Work task 1 » In the text on FTX and crypto bailouts, what did Alameda Research provide to Voyager Digital?
Work task 2 » Carry the text on FTX and crypto bailouts forward from the point where it stops.

Exercise text »
- - - -
FTX/SBF are proving to be the bailer-outers of last resort for many troubled crypto projects. In February, FTX acquired the Liquid Group, just a year after FTX loaned the Japanese exchange $120 million because Liquid’s digital wallets were hacked. SBF also took a 7.6% stake in Robinhood, the platform that helped popularize retail crypto trading in the most recent bubble, but which posted a net loss of $3.7 billion in 2021. (This week, SBF denied rumors that FTX was about to acquire Robinhood outright.)

Earlier this month, Alameda Research—the FTX market-maker that was also founded by SBF—provided a revolving line of credit worth over $500 million in a combination of cash/USDC stablecoins/BTC tokens to yet another struggling digital currency lending platform, Voyager Digital, which announced Monday that crypto hedge fund Three Arrows Capital (3AC) had defaulted on a $670 million loan.

SBF’s willingness to open his wallet to bail out unrelated companies has led to comparisons with J.P. Morgan, who in 1907 personally injected liquidity to stem the so-called Bankers’ Panic, thereby preventing a complete collapse of the New York Stock Exchange. The crisis ultimately led to the creation of the Federal Reserve, that fiscal bugaboo of many a crypto libertarian.

Morgan’s apparent capacity to singlehandedly rescue the U.S. economy inevitably brought criticism as well as praise, and SBF may well be approaching that inflection point. It’s worth noting that SBF has so far not seen fit to rescue Celsius customers from what appears to be certain disaster. Earlier this month, SBF felt compelled to tweet his denial of a popular conspiracy theory that FTX had willfully contributed to Celsius’ dramatic collapse.

Effective self-preservation

As far as his proven interventions, SBF told NPR that “we have a responsibility to seriously consider stepping in, even if it is at a loss to ourselves, to stem contagion. Even if we weren’t the ones who caused it, or weren’t involved in it … I want to do what can help [the crypto sector] grow and thrive.” However, a less noble quote from earlier in the NPR report may signal SBF’s true motivation. “People with money are scared.”

Those scared people likely include SBF, whose exchange has made billions pumping shitcoins and offering leverage trades as high as 100x (before abruptly capping this at 20x last summer to avoid further regulatory scrutiny). In other words, SBF has been preying on the same get-rich-quick desires that somehow convinced legions of suckers that crypto lending platforms could legitimately offer 20% annual returns.
- - - -
Stored records »
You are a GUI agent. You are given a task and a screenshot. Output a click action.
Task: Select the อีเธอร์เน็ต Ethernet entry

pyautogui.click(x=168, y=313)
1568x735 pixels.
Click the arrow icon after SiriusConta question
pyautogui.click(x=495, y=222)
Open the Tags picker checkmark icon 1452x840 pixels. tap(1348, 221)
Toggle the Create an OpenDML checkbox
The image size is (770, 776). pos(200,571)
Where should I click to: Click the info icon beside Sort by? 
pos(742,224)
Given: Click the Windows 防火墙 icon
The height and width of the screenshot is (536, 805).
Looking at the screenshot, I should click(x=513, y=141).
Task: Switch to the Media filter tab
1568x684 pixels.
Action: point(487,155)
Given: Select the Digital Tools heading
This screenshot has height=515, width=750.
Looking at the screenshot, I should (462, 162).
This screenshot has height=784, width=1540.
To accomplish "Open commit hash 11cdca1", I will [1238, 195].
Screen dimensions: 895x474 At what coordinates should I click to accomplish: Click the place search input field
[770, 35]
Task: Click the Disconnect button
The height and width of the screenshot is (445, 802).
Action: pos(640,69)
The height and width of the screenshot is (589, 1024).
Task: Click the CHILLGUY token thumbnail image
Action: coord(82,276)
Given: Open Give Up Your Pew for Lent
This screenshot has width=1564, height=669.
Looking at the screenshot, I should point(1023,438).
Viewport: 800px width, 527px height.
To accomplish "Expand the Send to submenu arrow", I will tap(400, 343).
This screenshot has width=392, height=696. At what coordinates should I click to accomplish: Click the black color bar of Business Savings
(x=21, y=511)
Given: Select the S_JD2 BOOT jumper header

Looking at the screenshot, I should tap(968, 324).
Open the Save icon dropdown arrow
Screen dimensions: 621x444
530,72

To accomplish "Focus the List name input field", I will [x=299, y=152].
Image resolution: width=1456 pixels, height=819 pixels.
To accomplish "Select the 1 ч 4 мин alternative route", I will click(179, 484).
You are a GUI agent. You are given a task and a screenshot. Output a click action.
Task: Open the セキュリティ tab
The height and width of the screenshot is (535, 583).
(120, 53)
- - - -
Answer box 1 » A revolving line of credit worth over $500 million in a combination of cash, USDC stablecoins, and BTC tokens.

Answer box 2 »
SBF also publicly admitted that DeFi was essentially a Ponzi scheme yet saw no contradiction between that admission and FTX’s willingness to list the tokens that fueled these DeFi platforms. There’s also the fact that Alameda is one of the largest recipients of the scam stablecoin Tether, without which the past two BTC bubbles would never have occurred.

SBF has long proclaimed that he’s a devotee of ‘effective altruism,’ whose practitioners need to get stupidly rich before unleashing their wealth in a manner that effects true change. But despite SBF’s wealth already being measured in the double-digit billions, that magical day when he sheds his capitalist skin and reveals his true altruistic form remains a mirage on the horizon.

It’s almost as if an altruistic Sean Parker type sat SBF down one day and said: ‘A billion dollars isn’t cool. You know what’s cool? A trillion dollars.’ SBF’s not there yet, so it wouldn’t be prudent to swap his black hat for a white one. In the meantime, don’t question SBF’s motives for propping up the Crypto Crime Cartel, because he’s doing it for the kids.

We’ll close on the truly rich note that since SBF hasn’t seen fit to intervene, the fate of Celsius may lie with none other than Goldman Sachs. The Wall Street titan is reportedly looking to raise up to $2 billion to acquire the troubled lenders’ assets—what assets, we hear you cry—in the event of a bankruptcy filing.

Remember the headline that Satoshi inscribed in Bitcoin’s Genesis block? Something about yet another bailout for some financial institutions—like Goldman Sachs—that got themselves in a mess of trouble by gambling recklessly with their customers’ funds? When the entities that you so brutally mocked are now the ones hauling your ass out of the fire, it’s time to pack it in, crypto kiddies.